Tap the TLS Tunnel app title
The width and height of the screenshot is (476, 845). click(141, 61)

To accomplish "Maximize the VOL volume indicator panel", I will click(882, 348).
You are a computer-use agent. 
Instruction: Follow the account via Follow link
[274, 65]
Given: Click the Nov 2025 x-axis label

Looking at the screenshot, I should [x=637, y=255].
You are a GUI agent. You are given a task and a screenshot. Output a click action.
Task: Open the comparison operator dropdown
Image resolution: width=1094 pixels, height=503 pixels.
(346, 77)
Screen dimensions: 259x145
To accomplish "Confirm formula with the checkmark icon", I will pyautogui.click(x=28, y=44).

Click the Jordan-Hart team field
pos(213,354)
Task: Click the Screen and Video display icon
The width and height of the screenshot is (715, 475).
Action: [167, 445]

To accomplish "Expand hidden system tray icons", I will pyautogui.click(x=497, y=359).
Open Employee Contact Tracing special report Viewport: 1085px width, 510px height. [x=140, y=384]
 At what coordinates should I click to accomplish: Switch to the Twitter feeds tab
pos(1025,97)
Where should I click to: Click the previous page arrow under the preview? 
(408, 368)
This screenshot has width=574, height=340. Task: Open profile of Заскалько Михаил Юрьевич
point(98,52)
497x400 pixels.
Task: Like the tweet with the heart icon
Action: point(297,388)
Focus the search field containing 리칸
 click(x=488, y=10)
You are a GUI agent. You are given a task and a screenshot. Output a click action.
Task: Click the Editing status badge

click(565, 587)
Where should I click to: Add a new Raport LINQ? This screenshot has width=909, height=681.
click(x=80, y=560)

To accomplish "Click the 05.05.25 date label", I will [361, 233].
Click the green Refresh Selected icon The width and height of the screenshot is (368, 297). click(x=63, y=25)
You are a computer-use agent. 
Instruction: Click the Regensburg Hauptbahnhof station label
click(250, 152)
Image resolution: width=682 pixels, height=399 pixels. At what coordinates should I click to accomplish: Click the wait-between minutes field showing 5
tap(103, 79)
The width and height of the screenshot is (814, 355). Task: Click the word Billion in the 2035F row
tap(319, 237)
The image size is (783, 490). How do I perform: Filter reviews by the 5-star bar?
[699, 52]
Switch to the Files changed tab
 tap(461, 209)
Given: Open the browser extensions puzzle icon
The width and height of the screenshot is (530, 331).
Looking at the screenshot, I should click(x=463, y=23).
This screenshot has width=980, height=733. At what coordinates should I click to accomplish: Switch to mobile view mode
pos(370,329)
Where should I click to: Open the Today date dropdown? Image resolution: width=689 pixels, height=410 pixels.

______

_The problem_. Only lines containing the string "date" are needed. Pull each of them out of the records above.

_Problem solution_.
To accomplish "Click the 05.05.25 date label", I will [361, 233].
Where should I click to: Open the Today date dropdown? Image resolution: width=689 pixels, height=410 pixels.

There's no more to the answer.